▶ **Exercise goal**: Find "The height and width of the screenshot is (772, 1568)." in the data below; transcribe the line it appears on and each line after it, exactly, to the end, and nothing else.
──────
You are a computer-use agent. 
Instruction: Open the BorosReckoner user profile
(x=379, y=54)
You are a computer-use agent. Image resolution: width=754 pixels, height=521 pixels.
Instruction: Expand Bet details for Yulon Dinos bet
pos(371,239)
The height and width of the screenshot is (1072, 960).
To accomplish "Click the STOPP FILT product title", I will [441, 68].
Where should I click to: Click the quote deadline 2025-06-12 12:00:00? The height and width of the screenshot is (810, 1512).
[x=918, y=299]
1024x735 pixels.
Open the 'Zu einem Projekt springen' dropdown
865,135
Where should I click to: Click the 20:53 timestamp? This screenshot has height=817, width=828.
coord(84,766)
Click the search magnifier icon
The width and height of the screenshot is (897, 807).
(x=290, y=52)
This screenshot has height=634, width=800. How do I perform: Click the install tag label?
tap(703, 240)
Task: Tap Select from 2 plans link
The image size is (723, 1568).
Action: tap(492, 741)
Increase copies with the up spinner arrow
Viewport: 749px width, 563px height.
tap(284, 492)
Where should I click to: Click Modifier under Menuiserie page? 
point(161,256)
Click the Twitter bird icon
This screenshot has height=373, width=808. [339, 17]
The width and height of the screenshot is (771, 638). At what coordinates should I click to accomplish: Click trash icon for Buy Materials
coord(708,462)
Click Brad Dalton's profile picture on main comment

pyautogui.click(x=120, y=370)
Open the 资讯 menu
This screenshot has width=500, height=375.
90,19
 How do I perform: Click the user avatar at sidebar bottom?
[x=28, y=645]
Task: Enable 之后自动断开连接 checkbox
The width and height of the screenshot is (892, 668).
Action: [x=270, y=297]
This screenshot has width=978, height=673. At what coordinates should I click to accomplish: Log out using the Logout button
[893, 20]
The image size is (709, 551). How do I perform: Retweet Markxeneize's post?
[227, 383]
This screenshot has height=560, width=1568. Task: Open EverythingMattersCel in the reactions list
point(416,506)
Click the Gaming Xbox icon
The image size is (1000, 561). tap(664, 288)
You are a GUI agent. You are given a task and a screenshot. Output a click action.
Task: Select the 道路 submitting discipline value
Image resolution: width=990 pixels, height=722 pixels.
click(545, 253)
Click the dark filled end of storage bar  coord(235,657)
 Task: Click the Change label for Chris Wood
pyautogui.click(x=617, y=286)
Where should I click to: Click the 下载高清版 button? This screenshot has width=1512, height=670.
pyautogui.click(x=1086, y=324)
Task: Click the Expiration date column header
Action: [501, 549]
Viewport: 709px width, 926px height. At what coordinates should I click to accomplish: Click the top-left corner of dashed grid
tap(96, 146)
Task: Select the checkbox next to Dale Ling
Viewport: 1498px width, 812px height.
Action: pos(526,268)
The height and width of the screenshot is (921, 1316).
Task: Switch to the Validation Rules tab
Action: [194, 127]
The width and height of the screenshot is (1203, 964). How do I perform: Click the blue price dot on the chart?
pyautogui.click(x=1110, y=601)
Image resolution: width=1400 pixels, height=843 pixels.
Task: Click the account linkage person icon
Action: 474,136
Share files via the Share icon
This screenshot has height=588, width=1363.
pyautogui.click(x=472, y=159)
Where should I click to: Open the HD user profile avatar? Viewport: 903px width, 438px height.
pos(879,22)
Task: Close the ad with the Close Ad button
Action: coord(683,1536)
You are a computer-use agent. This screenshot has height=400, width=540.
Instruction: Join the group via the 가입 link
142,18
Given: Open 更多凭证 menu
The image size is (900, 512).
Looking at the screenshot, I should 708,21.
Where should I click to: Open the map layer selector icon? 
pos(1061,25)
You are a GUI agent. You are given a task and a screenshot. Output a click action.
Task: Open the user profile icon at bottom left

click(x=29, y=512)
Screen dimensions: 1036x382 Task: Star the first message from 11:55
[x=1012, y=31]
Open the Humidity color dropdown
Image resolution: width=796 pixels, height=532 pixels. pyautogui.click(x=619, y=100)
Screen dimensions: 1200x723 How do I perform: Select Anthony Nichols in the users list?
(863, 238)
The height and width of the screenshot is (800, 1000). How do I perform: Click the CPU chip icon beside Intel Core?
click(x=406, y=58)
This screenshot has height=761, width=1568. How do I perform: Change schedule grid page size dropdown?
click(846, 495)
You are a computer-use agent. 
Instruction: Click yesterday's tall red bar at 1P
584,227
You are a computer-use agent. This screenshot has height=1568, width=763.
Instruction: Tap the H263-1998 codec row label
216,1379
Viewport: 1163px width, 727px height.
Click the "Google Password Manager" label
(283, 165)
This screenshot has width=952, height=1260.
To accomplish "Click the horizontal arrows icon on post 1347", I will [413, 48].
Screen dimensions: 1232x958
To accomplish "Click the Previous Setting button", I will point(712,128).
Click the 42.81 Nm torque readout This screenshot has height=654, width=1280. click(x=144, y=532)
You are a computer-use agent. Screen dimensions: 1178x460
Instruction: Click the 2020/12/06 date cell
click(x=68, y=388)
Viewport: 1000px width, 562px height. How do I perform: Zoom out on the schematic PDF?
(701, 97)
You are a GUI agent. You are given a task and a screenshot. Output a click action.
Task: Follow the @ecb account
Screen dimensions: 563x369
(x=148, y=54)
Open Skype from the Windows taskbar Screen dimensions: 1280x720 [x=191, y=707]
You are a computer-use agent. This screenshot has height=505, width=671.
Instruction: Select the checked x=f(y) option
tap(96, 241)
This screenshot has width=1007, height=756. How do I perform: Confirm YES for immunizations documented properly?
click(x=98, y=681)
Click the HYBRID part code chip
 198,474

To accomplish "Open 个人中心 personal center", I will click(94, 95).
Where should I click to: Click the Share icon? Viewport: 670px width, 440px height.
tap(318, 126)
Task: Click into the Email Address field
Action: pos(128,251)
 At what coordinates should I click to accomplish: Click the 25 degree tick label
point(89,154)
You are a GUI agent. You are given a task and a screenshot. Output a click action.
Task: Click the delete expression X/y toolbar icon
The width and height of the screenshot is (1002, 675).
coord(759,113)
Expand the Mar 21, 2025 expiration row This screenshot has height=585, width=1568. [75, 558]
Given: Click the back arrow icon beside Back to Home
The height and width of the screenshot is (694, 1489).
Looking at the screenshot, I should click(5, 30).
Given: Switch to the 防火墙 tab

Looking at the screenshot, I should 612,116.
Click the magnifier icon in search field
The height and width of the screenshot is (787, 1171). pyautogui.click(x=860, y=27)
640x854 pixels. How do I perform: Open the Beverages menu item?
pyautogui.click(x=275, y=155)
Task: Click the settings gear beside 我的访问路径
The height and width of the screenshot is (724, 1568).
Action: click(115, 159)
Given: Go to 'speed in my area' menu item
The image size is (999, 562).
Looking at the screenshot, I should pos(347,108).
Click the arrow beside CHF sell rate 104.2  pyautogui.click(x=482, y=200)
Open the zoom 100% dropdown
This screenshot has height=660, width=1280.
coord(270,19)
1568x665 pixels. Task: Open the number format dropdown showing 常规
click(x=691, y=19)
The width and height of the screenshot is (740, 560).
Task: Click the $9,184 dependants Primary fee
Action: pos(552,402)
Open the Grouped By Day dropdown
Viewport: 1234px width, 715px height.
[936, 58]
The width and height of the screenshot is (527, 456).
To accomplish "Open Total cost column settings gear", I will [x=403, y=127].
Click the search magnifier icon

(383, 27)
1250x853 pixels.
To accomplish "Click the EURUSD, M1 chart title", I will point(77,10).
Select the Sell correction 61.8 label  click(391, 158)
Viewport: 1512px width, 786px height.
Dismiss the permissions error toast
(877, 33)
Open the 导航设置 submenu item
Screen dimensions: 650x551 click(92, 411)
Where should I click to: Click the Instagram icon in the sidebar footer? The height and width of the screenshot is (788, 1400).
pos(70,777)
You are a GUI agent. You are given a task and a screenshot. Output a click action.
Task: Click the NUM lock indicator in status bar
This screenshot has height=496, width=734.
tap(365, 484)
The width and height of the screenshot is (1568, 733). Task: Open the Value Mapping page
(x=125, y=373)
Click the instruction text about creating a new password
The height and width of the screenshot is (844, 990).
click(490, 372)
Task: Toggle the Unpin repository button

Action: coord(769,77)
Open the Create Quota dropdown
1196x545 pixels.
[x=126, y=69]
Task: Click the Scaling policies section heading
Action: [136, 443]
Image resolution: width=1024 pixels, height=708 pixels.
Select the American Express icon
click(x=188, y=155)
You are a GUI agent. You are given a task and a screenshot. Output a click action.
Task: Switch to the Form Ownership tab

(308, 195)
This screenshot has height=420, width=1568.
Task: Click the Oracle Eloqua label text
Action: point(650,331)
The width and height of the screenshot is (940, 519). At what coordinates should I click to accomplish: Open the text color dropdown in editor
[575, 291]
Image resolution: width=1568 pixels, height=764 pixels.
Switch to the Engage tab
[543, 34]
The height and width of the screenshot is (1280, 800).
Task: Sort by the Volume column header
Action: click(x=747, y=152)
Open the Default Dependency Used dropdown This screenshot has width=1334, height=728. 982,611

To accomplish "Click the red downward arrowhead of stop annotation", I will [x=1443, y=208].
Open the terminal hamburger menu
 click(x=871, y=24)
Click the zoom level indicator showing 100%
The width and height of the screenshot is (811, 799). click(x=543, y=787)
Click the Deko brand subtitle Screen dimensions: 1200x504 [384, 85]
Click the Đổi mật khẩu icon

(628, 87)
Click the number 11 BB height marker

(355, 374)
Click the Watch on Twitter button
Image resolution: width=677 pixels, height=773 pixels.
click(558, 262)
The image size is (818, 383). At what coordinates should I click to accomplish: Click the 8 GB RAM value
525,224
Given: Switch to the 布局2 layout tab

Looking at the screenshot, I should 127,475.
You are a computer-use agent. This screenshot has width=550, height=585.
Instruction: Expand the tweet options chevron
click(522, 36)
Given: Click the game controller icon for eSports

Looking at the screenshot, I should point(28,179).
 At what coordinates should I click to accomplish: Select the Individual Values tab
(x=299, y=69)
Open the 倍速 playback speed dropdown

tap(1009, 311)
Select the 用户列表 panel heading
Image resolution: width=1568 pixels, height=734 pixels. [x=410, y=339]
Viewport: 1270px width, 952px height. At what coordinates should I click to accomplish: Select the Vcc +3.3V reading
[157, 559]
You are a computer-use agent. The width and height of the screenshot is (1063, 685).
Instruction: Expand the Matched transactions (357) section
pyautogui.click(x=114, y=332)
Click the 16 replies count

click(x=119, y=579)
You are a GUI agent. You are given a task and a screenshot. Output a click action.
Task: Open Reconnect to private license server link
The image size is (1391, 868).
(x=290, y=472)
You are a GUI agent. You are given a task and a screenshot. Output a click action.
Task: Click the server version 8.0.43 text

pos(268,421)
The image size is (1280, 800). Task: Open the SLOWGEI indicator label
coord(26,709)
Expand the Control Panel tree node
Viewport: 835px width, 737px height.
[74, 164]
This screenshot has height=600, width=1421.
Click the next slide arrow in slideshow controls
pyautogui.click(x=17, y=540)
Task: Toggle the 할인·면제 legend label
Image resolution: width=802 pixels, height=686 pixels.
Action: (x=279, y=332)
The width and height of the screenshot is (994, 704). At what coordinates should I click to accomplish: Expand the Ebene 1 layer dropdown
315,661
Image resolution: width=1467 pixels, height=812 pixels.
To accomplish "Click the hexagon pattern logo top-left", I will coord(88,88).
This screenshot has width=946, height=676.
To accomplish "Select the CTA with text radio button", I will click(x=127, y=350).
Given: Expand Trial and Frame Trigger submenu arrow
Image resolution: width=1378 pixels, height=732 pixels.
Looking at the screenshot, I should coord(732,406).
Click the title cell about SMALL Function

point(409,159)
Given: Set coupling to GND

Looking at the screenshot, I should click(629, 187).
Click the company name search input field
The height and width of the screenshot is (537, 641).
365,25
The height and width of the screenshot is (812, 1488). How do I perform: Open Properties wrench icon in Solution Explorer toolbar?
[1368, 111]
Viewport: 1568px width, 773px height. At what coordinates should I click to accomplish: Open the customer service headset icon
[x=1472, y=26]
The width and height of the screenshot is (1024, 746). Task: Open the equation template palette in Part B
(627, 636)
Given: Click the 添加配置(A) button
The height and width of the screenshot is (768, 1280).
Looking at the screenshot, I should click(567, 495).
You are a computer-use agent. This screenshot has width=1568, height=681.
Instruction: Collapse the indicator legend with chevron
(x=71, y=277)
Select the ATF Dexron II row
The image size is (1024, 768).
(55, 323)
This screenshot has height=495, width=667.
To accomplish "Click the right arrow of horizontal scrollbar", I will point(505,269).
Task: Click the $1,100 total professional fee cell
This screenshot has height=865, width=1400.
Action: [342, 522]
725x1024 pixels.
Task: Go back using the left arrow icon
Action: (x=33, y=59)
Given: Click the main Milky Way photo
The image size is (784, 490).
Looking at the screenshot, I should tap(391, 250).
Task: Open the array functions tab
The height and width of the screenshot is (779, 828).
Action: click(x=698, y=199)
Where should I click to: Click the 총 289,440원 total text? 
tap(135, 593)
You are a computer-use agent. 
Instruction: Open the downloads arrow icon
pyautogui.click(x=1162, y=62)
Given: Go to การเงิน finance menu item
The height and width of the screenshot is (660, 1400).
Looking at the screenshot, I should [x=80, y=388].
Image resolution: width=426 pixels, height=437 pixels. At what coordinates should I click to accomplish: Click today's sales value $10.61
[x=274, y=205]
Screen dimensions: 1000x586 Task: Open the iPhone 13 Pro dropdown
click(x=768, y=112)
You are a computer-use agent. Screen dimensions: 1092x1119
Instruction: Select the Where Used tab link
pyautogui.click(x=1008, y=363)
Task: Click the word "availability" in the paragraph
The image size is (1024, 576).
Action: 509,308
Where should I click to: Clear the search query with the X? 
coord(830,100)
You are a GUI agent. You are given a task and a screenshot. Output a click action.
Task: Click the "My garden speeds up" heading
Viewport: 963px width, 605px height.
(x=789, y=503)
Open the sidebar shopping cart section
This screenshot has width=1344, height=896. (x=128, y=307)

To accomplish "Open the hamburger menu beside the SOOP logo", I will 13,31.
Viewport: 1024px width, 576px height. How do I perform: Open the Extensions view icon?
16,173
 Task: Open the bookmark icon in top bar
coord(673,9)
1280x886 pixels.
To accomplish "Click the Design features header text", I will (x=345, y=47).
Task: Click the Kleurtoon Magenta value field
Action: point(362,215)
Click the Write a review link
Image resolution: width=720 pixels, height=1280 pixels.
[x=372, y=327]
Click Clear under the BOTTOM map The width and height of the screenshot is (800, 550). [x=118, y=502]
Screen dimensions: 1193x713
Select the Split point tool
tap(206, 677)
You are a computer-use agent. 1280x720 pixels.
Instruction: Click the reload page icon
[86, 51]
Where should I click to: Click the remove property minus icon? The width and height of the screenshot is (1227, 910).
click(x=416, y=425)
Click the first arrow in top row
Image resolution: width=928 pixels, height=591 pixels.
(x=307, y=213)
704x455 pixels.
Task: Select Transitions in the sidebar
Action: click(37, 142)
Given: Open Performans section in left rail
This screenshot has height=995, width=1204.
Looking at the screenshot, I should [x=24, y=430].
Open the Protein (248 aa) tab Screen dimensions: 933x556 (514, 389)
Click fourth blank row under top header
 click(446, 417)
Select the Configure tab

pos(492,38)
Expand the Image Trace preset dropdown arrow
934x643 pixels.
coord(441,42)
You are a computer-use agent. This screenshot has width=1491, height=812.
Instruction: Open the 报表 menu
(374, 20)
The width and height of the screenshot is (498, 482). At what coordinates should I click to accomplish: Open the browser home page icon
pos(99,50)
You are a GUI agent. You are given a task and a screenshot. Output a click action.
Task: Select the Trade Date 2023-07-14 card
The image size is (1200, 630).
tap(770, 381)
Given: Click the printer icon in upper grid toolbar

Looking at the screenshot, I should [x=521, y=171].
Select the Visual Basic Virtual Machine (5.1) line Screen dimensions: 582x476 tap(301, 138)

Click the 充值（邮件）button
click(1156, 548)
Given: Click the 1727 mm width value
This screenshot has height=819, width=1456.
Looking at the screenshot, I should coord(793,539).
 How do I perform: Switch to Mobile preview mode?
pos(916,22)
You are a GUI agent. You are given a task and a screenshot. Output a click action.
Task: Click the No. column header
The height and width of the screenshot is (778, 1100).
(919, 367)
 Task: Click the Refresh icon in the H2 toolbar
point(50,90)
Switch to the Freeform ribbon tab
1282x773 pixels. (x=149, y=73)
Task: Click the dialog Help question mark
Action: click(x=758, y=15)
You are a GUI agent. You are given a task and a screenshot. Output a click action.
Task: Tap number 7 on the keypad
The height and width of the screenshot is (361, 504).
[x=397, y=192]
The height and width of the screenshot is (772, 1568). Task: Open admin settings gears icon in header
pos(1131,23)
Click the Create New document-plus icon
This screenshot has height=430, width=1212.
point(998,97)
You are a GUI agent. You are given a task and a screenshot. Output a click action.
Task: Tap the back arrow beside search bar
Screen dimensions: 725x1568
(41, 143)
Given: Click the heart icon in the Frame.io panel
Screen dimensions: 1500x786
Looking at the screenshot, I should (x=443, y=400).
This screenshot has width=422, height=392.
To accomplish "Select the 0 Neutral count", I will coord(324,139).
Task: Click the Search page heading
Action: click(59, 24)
──────
▶ **Problem solution**:
The height and width of the screenshot is (772, 1568). Task: Open admin settings gears icon in header
pos(1131,23)
Click the Create New document-plus icon
This screenshot has height=430, width=1212.
point(998,97)
You are a GUI agent. You are given a task and a screenshot. Output a click action.
Task: Tap the back arrow beside search bar
Screen dimensions: 725x1568
(41, 143)
Given: Click the heart icon in the Frame.io panel
Screen dimensions: 1500x786
Looking at the screenshot, I should (x=443, y=400).
This screenshot has width=422, height=392.
To accomplish "Select the 0 Neutral count", I will coord(324,139).
Task: Click the Search page heading
Action: click(59, 24)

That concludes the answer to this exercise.